Let’s leave her alone

Like every other person, I want to know all the details about what happened to Jayme Closs, who was found alive yesterday after apparently escaping the person who kidnapped her after killing her parents in Barron, Wis.

These are the types of sensational crimes that have captured and certainly will continue to capture our attention, as the press gaggle at any news conference today will show. Reporters will rightly ask their questions and do their job over the occasional objection of listeners and readers who will fib and say “isn’t it a shame what they’re putting that girl through.” The overnight web traffic statistics will reveal the truth of our level of fascination.

The first TV station to get an interview with her will reap a ratings bonanza. It’ll take lots of phone calls to the family.
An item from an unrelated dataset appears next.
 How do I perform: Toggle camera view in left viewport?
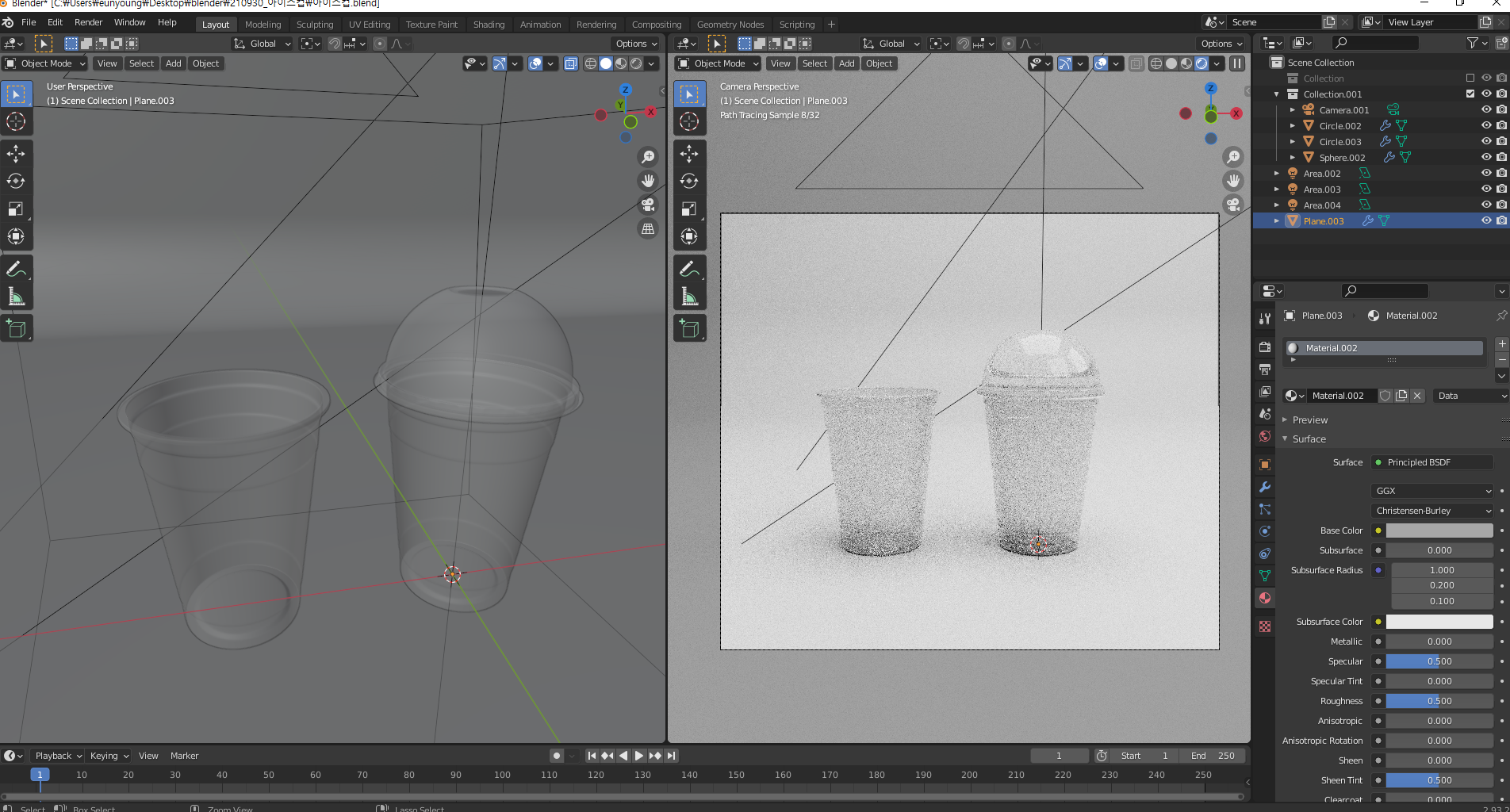point(648,205)
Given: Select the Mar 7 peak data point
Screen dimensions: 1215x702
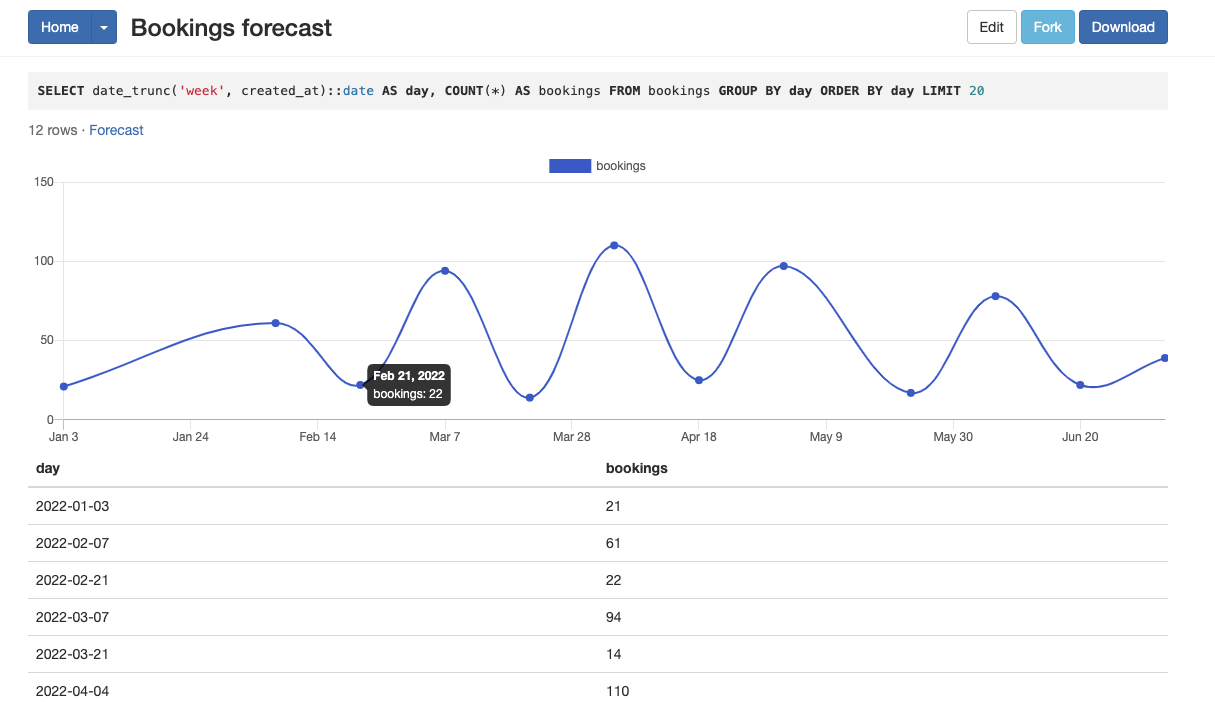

It’s not fun to make them; getting them borders on being stalked.

It’s human nature; We can’t get enough of this.

And yet, a single paragraph in this morning’s Star Tribune is a call to us to leave her and her family alone, at least for awhile.

This one:

Standing with her was a skinny, dirty girl with matted hair, wearing shoes too big for her feet.

“This is Jayme Closs! Call 911!” the neighbor said.

Jayme was quiet, her emotions “pretty flat,” Peter Kasinskas said.

The neighbor said it was like seeing a ghost.

We can’t begin to imagine what’s left of Jayme Closs now or what it will take to put her back together, if that’s at all possible.

The family, understandably, is ecstatic. Reporters will do their job and document the joy. You will do yours and — despite the occasional public declarations otherwise — consume as much as you can. That’s how these things work.

And yet, we need to keep the image of a ghost uppermost, of a girl whose parents are dead and whose emotions are flat.

And we need to think of ways to do our jobs while leaving her alone.